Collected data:

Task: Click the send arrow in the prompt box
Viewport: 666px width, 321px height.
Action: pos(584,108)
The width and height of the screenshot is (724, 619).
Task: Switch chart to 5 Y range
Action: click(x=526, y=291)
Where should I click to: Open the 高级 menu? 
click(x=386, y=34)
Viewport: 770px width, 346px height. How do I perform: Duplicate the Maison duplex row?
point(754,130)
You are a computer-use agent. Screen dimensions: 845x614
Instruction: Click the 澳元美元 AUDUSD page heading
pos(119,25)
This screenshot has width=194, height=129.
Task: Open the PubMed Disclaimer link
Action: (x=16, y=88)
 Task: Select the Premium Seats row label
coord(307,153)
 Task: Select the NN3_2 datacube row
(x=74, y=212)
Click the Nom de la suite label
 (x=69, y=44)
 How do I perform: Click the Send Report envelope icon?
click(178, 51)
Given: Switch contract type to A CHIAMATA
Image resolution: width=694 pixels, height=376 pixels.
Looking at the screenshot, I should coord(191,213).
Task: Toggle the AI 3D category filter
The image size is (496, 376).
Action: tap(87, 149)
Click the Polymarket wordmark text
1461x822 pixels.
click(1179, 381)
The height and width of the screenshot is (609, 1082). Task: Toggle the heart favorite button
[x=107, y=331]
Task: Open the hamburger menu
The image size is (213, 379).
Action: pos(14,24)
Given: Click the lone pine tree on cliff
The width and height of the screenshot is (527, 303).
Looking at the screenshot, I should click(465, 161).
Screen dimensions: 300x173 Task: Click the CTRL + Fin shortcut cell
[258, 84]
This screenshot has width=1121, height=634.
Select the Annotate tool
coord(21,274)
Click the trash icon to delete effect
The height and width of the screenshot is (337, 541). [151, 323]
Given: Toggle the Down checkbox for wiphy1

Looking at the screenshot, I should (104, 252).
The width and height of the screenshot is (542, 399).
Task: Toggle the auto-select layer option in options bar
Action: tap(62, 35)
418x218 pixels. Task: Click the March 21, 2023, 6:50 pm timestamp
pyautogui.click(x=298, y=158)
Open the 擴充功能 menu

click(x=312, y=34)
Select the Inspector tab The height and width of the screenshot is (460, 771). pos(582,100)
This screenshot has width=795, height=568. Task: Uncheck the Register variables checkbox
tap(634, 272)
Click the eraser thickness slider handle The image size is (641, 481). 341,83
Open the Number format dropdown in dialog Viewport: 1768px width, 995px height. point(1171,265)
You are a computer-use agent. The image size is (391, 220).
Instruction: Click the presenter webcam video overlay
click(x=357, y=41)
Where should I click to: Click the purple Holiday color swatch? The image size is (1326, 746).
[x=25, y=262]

Required work: Please reproduce the rows from the line with "You are a computer-use agent. The" through the end of the rows, with nothing changed.

Written solution:
You are a computer-use agent. The image size is (391, 220).
Instruction: Click the presenter webcam video overlay
click(x=357, y=41)
Where should I click to: Click the purple Holiday color swatch? The image size is (1326, 746).
[x=25, y=262]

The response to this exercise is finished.